Six years after report, fixes still needed in Manitoba child welfare: auditor

09/26/2012 12:52 EDT | Updated 11/26/2012 05:12 EST
WINNIPEG - Manitoba's auditor general says child welfare in the province continues to rely on an outdated central database, an incomplete child abuse registry and other problems first pointed out six years ago.

"Unfortunately, progress has been slow in a number of areas, including recommendations aimed at ensuring an effective central information/case management system," Carol Bellringer wrote in a 56-page report released Wednesday that details the government's response to an audit her office did in December 2006.

The audit found that the Child and Family Services Information System — the central database used by social workers — had missing or old information on children in care and wasn't being used by some workers.

In her new report, Bellringer noted the Family Services Department asked the NDP government in 2009 for funds to look at, among other things, a replacement system.

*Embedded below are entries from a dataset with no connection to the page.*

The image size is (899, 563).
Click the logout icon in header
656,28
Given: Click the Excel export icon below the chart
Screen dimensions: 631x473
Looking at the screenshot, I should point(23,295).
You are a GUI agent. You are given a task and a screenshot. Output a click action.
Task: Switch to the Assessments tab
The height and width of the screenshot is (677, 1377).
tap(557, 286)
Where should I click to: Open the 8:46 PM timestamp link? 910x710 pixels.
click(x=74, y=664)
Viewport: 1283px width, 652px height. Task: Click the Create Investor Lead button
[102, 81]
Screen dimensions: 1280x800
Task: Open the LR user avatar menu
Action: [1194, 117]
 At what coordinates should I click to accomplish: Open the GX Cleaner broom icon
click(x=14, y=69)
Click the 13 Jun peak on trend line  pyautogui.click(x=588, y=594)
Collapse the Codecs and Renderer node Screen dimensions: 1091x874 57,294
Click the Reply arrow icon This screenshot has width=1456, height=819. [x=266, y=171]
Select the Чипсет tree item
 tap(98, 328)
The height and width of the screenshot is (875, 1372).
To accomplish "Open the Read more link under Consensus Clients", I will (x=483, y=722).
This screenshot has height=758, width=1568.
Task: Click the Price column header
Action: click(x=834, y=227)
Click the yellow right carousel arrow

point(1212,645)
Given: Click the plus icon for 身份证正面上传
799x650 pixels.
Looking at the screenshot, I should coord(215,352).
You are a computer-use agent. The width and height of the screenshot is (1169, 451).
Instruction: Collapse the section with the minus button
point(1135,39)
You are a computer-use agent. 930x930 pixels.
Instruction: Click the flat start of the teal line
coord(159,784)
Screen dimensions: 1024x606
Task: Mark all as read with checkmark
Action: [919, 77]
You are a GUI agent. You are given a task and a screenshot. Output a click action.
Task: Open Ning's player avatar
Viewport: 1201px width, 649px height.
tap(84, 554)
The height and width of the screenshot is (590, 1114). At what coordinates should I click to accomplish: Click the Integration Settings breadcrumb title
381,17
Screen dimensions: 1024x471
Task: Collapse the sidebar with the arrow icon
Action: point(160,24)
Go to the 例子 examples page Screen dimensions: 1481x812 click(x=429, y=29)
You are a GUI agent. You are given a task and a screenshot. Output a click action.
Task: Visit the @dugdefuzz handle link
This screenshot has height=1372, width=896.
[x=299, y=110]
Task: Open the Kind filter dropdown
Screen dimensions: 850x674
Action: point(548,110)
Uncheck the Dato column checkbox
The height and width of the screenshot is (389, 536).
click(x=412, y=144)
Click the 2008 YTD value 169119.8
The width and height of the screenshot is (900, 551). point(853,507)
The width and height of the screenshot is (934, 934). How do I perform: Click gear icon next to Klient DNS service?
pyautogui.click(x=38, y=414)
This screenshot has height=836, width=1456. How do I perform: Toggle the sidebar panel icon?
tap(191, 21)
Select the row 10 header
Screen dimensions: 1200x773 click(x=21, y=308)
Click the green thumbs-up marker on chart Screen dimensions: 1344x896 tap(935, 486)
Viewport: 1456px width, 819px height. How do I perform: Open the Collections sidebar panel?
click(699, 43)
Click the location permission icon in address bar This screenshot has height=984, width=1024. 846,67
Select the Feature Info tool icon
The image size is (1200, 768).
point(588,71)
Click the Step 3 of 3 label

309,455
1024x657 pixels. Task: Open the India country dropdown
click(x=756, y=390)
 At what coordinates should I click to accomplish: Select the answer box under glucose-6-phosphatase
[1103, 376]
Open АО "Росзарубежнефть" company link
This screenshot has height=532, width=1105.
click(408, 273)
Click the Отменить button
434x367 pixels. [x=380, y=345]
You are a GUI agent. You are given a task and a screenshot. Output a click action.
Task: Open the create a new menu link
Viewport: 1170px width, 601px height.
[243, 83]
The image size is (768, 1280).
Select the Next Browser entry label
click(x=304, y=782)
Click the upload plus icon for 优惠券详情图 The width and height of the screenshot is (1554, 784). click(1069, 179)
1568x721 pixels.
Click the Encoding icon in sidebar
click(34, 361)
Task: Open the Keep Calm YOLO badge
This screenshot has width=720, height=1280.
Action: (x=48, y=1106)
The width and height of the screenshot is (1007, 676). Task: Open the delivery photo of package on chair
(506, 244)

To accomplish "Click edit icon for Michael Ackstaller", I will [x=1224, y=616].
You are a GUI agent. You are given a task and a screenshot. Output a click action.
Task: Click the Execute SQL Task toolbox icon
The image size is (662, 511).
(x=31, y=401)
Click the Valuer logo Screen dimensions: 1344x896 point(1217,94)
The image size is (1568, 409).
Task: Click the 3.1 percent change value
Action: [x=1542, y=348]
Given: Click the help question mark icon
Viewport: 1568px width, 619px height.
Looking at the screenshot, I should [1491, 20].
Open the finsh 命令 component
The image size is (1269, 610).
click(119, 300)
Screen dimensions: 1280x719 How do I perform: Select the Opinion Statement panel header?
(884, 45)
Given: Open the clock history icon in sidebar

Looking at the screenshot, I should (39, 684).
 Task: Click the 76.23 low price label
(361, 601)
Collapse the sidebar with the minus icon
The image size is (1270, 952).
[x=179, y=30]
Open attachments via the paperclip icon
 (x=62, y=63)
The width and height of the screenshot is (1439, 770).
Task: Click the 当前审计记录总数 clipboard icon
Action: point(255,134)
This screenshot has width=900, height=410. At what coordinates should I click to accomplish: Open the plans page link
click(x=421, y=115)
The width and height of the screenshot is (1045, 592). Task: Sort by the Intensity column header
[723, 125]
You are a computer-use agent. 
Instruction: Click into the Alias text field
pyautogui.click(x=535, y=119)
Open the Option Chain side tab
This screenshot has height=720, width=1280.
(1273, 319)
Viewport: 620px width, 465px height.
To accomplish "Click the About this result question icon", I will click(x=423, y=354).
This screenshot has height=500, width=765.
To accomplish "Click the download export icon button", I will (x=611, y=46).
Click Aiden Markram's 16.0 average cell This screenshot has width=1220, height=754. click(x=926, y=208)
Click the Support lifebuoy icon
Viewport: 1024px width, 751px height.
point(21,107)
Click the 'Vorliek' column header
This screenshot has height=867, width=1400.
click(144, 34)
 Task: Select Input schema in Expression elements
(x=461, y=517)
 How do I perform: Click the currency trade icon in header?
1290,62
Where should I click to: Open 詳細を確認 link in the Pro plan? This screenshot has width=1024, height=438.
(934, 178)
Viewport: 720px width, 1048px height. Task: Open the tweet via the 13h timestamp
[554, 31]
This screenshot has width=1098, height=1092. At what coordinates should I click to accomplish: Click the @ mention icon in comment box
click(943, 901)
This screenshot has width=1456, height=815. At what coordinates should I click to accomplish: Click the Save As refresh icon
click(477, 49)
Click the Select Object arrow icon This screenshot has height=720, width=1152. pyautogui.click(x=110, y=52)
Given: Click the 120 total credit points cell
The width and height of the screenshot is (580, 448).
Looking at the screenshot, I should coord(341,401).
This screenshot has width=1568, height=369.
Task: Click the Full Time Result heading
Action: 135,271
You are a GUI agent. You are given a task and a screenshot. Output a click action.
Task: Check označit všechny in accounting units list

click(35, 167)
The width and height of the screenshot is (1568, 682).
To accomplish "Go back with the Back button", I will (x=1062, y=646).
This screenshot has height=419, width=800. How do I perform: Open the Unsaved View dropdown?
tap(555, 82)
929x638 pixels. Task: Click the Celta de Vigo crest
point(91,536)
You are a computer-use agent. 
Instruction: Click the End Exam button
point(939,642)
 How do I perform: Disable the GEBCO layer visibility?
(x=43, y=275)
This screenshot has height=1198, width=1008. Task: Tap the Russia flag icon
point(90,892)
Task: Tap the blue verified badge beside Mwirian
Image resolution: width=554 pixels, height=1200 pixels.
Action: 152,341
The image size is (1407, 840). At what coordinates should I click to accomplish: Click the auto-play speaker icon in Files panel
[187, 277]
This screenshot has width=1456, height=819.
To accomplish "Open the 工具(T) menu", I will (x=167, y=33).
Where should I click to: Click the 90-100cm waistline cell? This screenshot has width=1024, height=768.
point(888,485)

"The request for funds was denied by Treasury Board," Bellringer wrote.

The report also said there's been little progress in ensuring people convicted of child abuse are entered into a provincial registry, which officials scan when vetting foster parents.

The Manitoba government has attempted to have Crown attorneys and other court officials fill out a new standardized form to quickly report child abuse convictions, but "we were told that challenges continue regarding the proper completion and submission of the form."

Overall, the government has yet to implement 14 of the 29 recommendations from the auditor's 2006 report, including regular analysis of financial reports from the four authorities that oversee child welfare agencies.

"The department is in the process of building its staffing capacity to analyze the financial reports," Bellringer wrote.

The NDP defended its record Wednesday by saying it has poured money into child welfare, but has focused on front-line care rather than administrative tools.

"If the choice is between investing in front-line social workers or investing in a new computer system, we're probably going to invest in front-line social workers," Family Services Minister Jennifer Howard said.

"All of (the recommendations) are in progress and we're working on all of them, but we will continue to priorize the work that speaks directly to the safety of children."

Since 2006, the government has added 230 new positions in child welfare and has helped fund 5,000 new foster care and emergency shelter spaces, Jean-Marc Prevost, Howard's press secretary, wrote in an email.

Manitoba's child welfare has been in turmoil for much of the last decade. The number of children in care has almost doubled in that time and stood at 9,432 as of last year.

The government's move to transfer control to aboriginal-run authorities in 2004 created tension and uncertainty among workers, while growing caseloads made it harder to prevent kids from falling through the cracks, according to recent testimony at an inquiry into the death of Phoenix Sinclair.

Sinclair was beaten to death at the age of five — several months after she was removed from a foster home and returned to her mother, Samantha Kematch. The girl's death went undetected for nine months. Kematch and her boyfriend were later convicted of first-degree murder.

In another case, two-year-old Gage Guimond was given to his great-aunt, Shirley Guimond, despite the fact she had a criminal record. The boy was beaten frequently and died after falling down stairs.

In 2010, the children's advocate office warned that child welfare in the province was in "a state of chaos" characterized by high case loads, a lack of resources and mistrust among foster parents who felt they were not properly supported.